The only other customer was an elderly, toothless man who, after sucking noisily at a forkful of mince to extract the flavour, removed the resulting pulp from his mouth with his thumb and forefinger and laid it on the side of his plate. It was only when he looked up from his gummy exertions that Monica realised she must have been staring, and looked down at her lap, hoping the revulsion hadn’t shown too much on her face.
She had to go through with it. The more she’d thought about it, the more obvious it was. People like her shouldn’t have children, because they were abnormal and would pass on their defects. Everyone knew that: it was how you ended up with cripples and kids with awful diseases who died young. Imbeciles, too. It would be as bad as if someone with venereal disease had a child. Auntie Doris had explained about that when one of their neighbours’ sons turned
out to be mentally defective: the mother had told her that her husband had caught something when he was serving overseas and passed it on to her so that she, in turn, had given it to the baby.
She’d never be able to explain any of that to Dad, of course. He might, in time, come to terms with what she’d done even though it was against the law and dangerous, but never with the other thing. That was why she hadn’t asked Raymond about the special clinic. Dad, she was positive, would talk to him, and it was much better that Raymond knew nothing of her plans. Dad was a dab hand at getting information out of people, and Raymond, she felt sure, would be no exception.
Instead, she’d confessed to Anne.

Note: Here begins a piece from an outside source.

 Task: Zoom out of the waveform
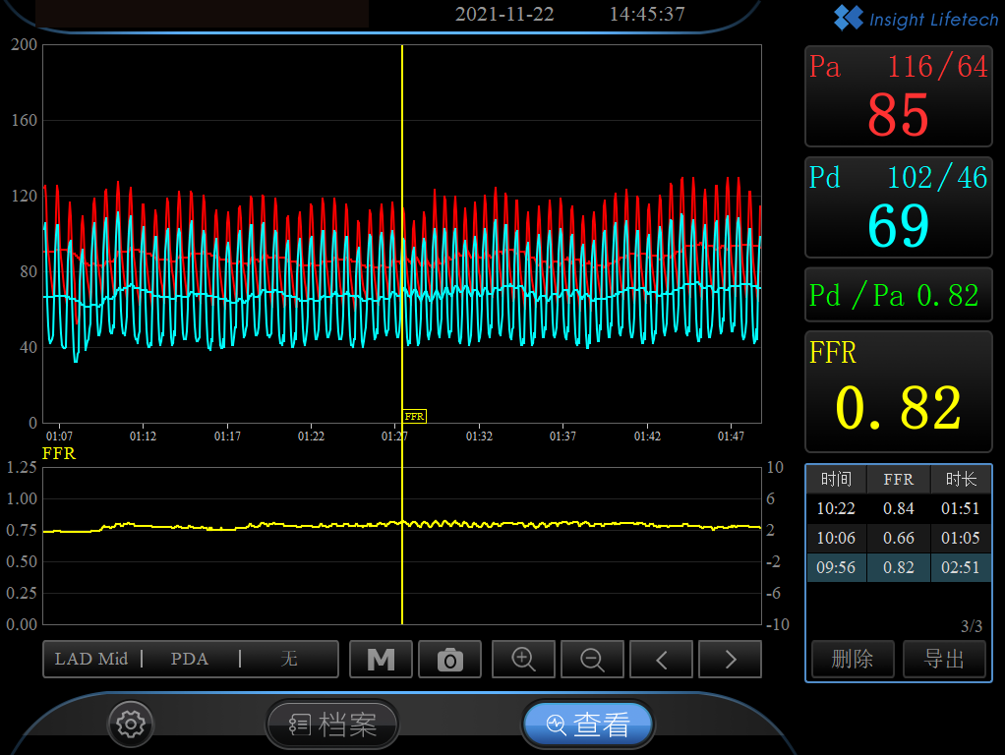[x=592, y=660]
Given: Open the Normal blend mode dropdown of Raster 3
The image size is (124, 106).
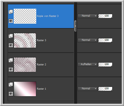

She hadn’t wanted to, but a whispered confidence about an actress who’d found herself in trouble had persuaded her that her friend did know something of such matters, and there was nowhere else to turn. Initially, Anne had thought she was joking, and it had taken most of the day to convince her, but she’d managed it without revealing that Raymond was the father, inventing a local boy instead. Now, she had a name and address in her pocket, along with every bit of the money she’d managed to save since she started working. All she needed to do was to walk round the corner and knock on the door …
Chapter Sixty-Three
Stratton was so completely revolted by the old woman and her insinuations that Diana had turned into some sort of prostitute that it was only after striding down the road in disgust that he stopped to consider what she’d actually said. No money, or if she did I never got the smell of it. The Carletons must have been badly off, and something had evidently happened to him. Had he deserted her? If she’d had any money, she’d have paid the rent herself, he was sure of it. Perhaps she’d had to borrow from a friend, and that was what had planted the idea about men and visitors in the old besom’s mind. Surely, with no money, she’d have gone to stay with friends or relatives … in which case, she’d be impossible to find, at least at short notice. That was the obvious thing to do if one were thrown out with nowhere to go. But just in case, he’d try the women’s hostel near Victoria Station. He couldn’t believe he’d actually find her there – but then, he reasoned, he’d never have believed she’d have ended up in such ramshackle lodgings, either. It just went to show … what did it go to show? That one ought to expect the worst in any situation? No, he told himself firmly. Monica will be fine. I shall find her, and everything will be all right, somehow.